【体験談】インスリンポンプに感謝

1型糖尿病と診断されてしまいました

私は9歳の時に、1型糖尿病と診断されてしまいました。まるでよくあるような風邪のような症状で全身がだるくなってしまい、大量の水分を飲んでは頻繁にトイレに行くといった症状が出てきたのです。
それがやがて高血糖で昏倒してしまい、ついには病院に運ばれて病名を知ることが出来たのです。

 

この病気は一生治ることの無い病気だと医師に聞かされても私の自覚は薄かったのを覚えています。その反対に自分自身を責めた母親から「お母さんの身体がポンコツだったせいで本当にごめんね」と泣きつかれてしまい、徐々に病気の深刻さを理解することが出来たのです。
それ以来、注射を使用してインスリン投与を続けて来ました。最初の頃は私に代わって注射を打つ母親の手が震えていて、多少の痛みが生じていましたが、娘の体に注射を打つことの辛さというのも、ここ最近になってやっとわかってきました。

 

小学生のころは一日にニ回、そして高校に入ってからは4回注射を打っていましたが、どうしても血糖値のコントロールがうまくいかず低血糖になってしまい、体がブルブル震えたりしてしまったことがありました。

 

私にとりまして血糖値のコントロールの負担感というのは生活のうち60?70%を占めるものだったのです。
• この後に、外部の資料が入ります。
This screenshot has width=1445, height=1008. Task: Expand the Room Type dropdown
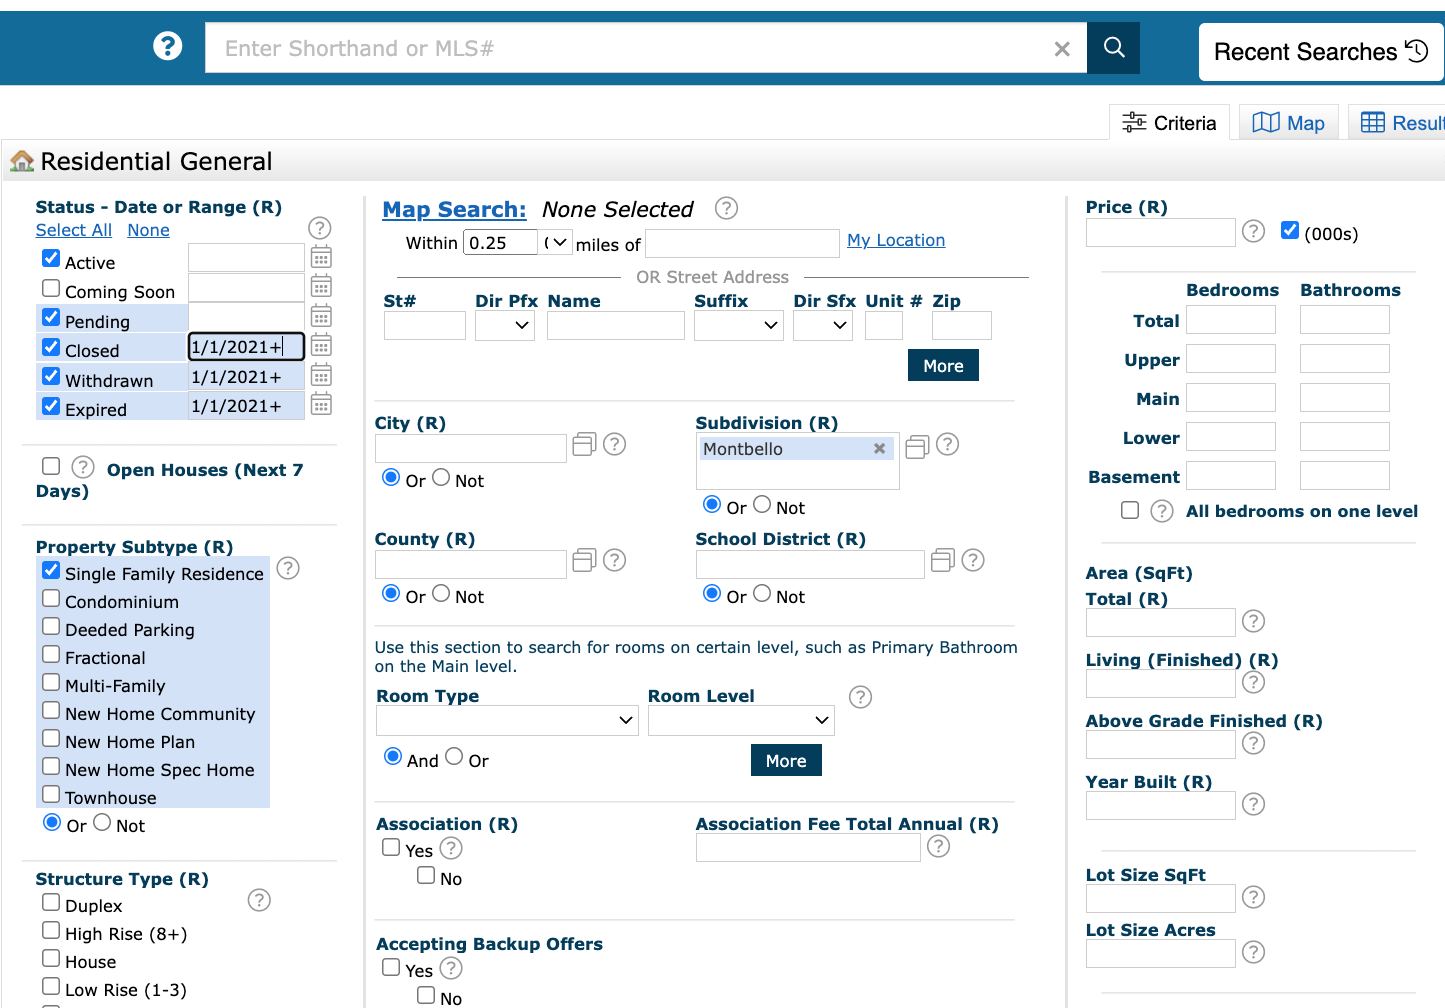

この病気がなければ100%が生活に使うことが出来るのに、生きることで精一杯の人生になってしまっていたのです。そして一年半前からインスリンポンプを使うようになり、このコントロールにかける労力というのが格段に減ったのです。血糖値が安定してきて「私にもこんな生活があったんだ」と驚きを隠すことが出来ませんでした。
ポンプが私の人生を変えてくれたと思います。

 

糖尿病の患者会でボランティアをしていた活動をもっと世間的に広げようと考え、現在大学院で公共健康医学を学んでいます。病名に関係することなく、様々な病気を抱えた患者さんをサポートすることの出来る仕事にいつかは就きたいと考えています。

 

糖尿病になって良かったとは決して思うことは出来ませんが、糖尿病によって私の生きる意味というものを認知することが出来たのです。もし糖尿病が発症していなかったらどんな人生を送っていたのかと考えることもありますが、身体のことを考えることが無くなるので、もしかしたら今よりも不健康な生活を送っていた可能性もあります。
インスリンという画期的な治療法に大変嬉しく思います。これからの医学会の発展に少しでも役に立ちたいと思います。